Hace unos días reparé, por casualidad, en una minúscula pintada, hecha con lápiz, en un ladrillo del muro exterior de una escuela en el barrio El Pesebre de Bogotá: la frase estaba escrita con letra menuda, claramente infantil, pero se leía sin dificultad: «Mi vida a nadie le importa». Y debajo de las letras, ocupando toda la altura del ladrillo, más o menos debajo de la palabra nadie, el dibujo sencillo de unos ojos vertiendo lágrimas por encima de una boca triste, en forma de U invertida. Saqué una foto del pequeño grafiti.
Jamás sabré quien fue el autor o autora de la pintada, que con el paso del tiempo, o después de las primeras lluvias que caigan sobre la ciudad, quedará borrada. Pero no es difícil imaginar la escena: el niño o la niña, pongámosle ocho o nueve años, sale con ojos afligidos de su clase, al terminar el día escolar. Los compañeros se marchan, cada uno a su casa. Ella (imaginemos que es niña) queda sola en la calle; la pena la domina, quién sabe qué tristezas y zozobras empañan su alegría. Y entonces, antes de seguir con paso lento y ensimismado hacia su hogar (donde tal vez viven las razones de su congoja), se detiene. Ha tenido una ocurrencia. Mira arriba y abajo: nadie. Saca con decisión un lápiz de su mochila escolar y escribe su lacónico mensaje en la pared: mi vida a nadie le importa. Completa la frase con el garabato de una cara que llora. Quizá al terminar contempla durante unos segundos su obra –su grito, luego guarda el lápiz y se marcha. Tal vez un poco aliviada.
Me impresionan el gesto y el mensaje.
En primer lugar, el gesto: dejar escrita la rabia en un muro obedece sin duda a que a la autora del grafiti sintió, por lo menos en aquel momento, que la pared era su única interlocutora: es decir, que no tenía a nadie de carne y hueso con quien compartir sus penas. A la vez, dejar constancia de su frustración en una pared del barrio era una forma de hacer oír su voz: alguien me leerá, debió pensar la niña. Que la pintada no lleve firma y que nadie sepa que fui yo quien la escribió es lo de menos: alguien me leerá y sabrá que aquí hay alguien cuya vida a nadie importa.

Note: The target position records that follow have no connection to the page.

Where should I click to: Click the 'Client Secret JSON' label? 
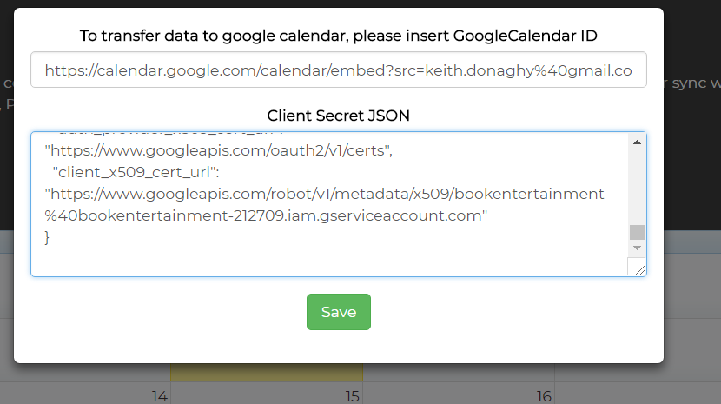(339, 116)
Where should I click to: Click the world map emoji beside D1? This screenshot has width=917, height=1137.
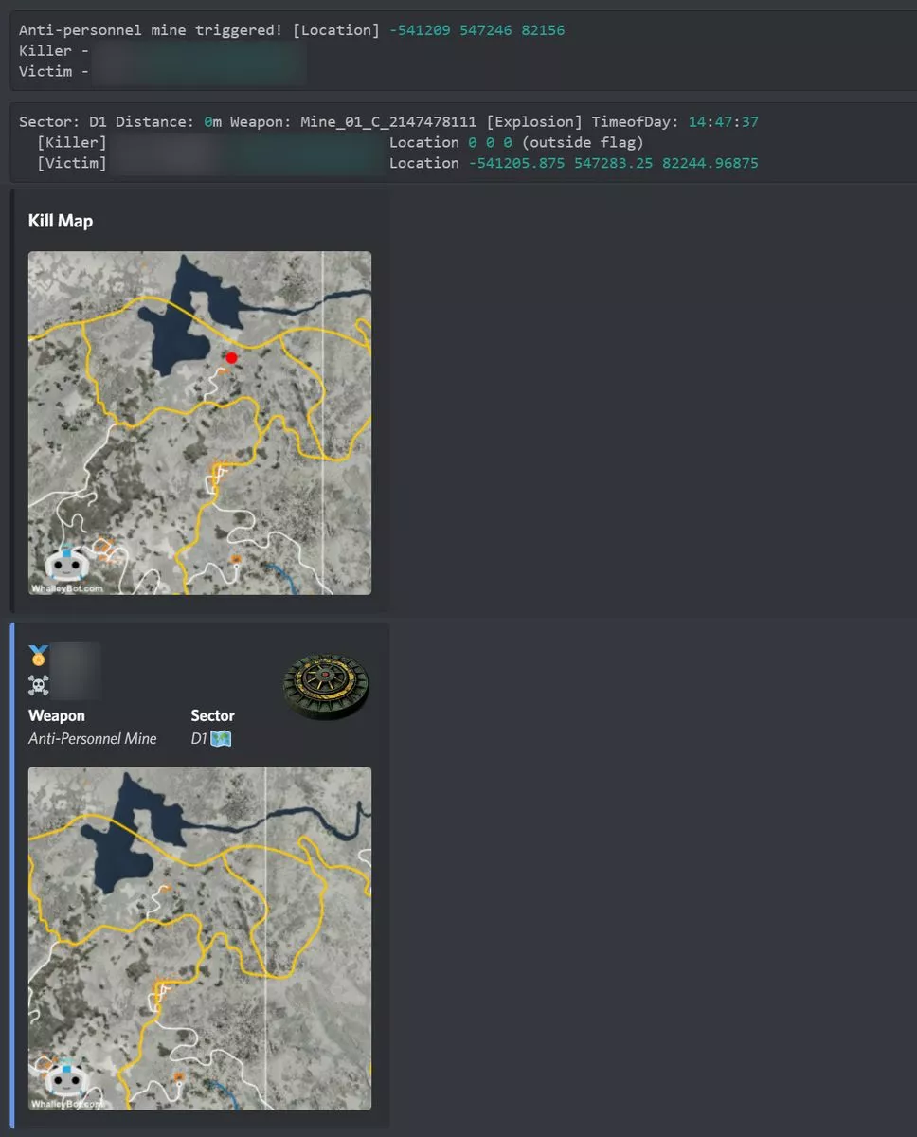click(221, 738)
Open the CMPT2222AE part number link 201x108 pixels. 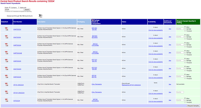[x=18, y=53]
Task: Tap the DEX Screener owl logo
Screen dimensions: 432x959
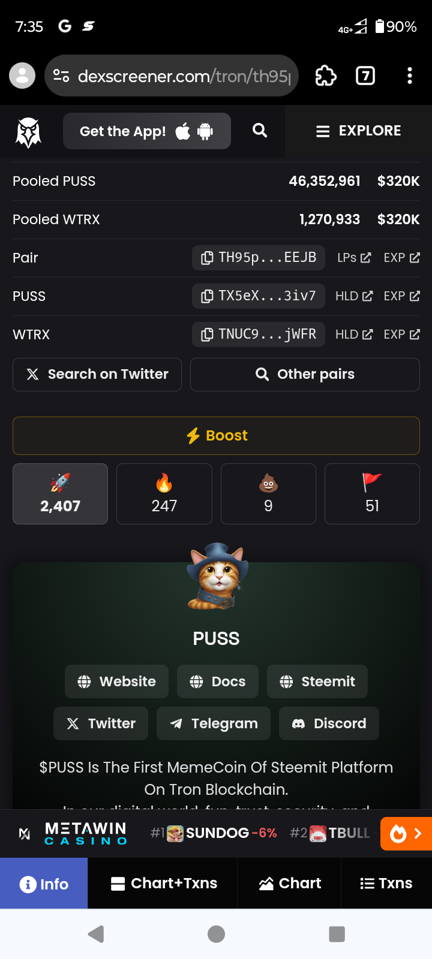Action: (28, 132)
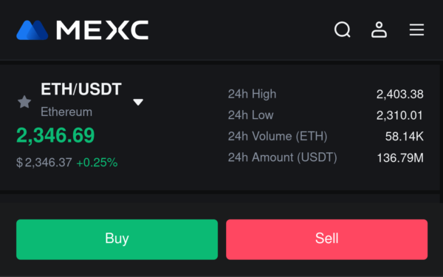Click the 24h Low value 2,310.01
Viewport: 443px width, 277px height.
coord(399,115)
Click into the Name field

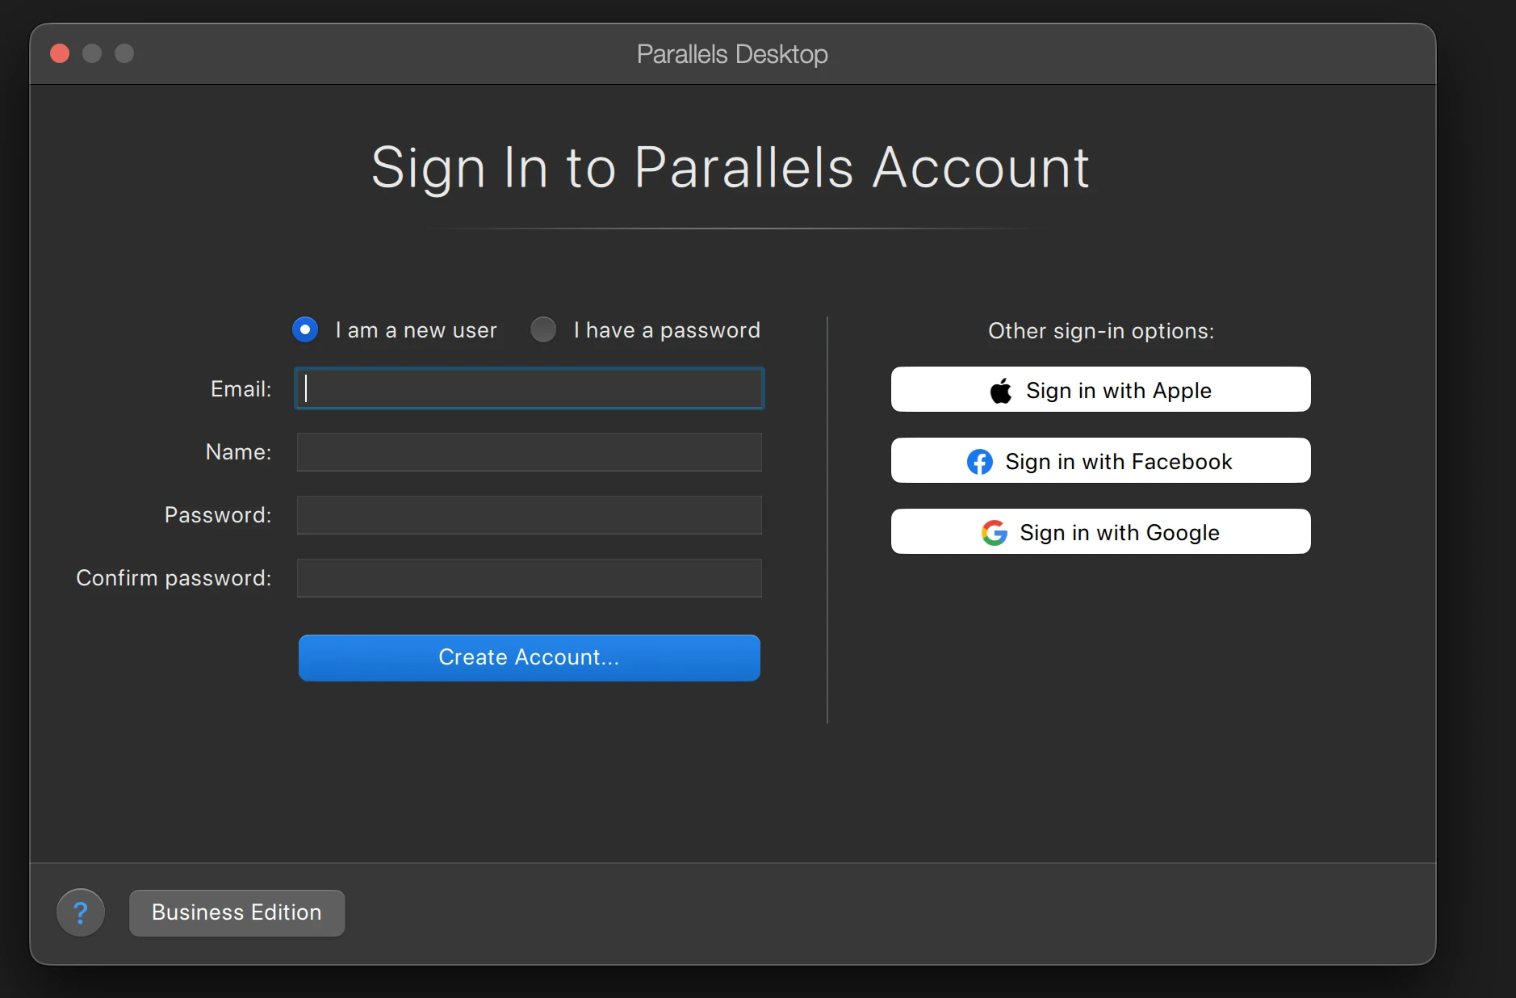[x=530, y=451]
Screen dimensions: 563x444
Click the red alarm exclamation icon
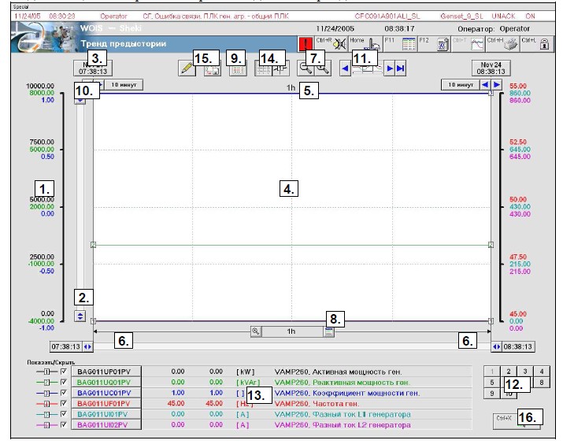[306, 45]
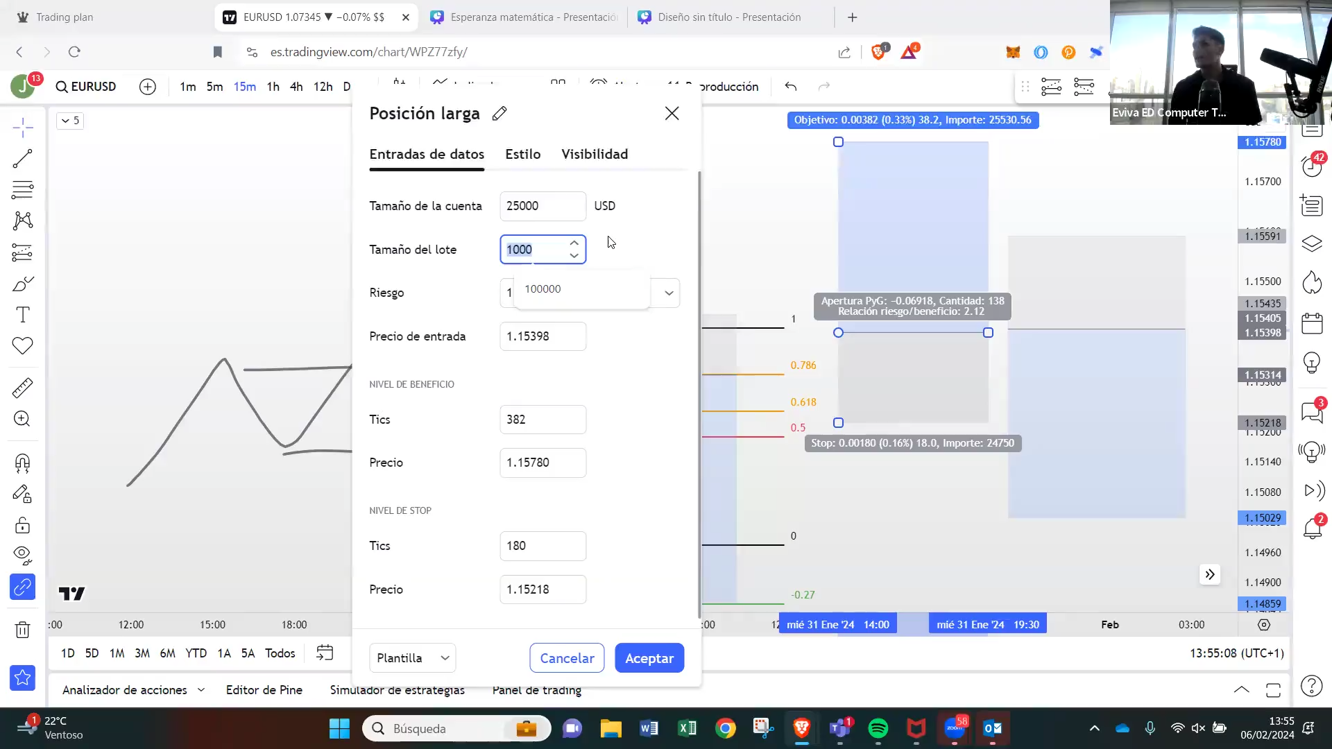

Y me impresiona el mensaje, que resume en seis palabras un drama que es, por supuesto, el drama de mucha gente: el peso de la propia irrelevancia; sentir que no importas a nadie. Ni a los padres (¿ausentes?), ni a otros familiares, ni a los amigos, ni a los maestros…
¿Es cierto que la vida de esta niña no importa a nadie? No lo sé. Sí sé que así lo siente ella. Y sí es cierto que su pintada, que es lamento, grito y queja a la vez, condensa a la perfección la expresión de un anhelo humano fundamental, que haríamos muy bien de no olvidar ni perder nunca de vista: el anhelo legítimo de relevancia, de importar a alguien, de no ser tratados por los demás como un cero a la izquierda.
La protesta anónima de esta niña ayuda a comprender que pocas cosas son tan significativas, en nuestra relación con los demás, como comunicar a los otros lo mucho que nos importan. No se trata de ofrecer, artificialmente, declaraciones forzadas de amor; pero entre esto y no decirnos nunca que nos queremos, mejor pecar por exceso que por defecto. Reconozcamos, con humildad, nuestra necesidad de ser queridos. No seamos avaros en nuestras manifestaciones de cariño. No cuestan nada, y sin embargo, pueden transformar vidas.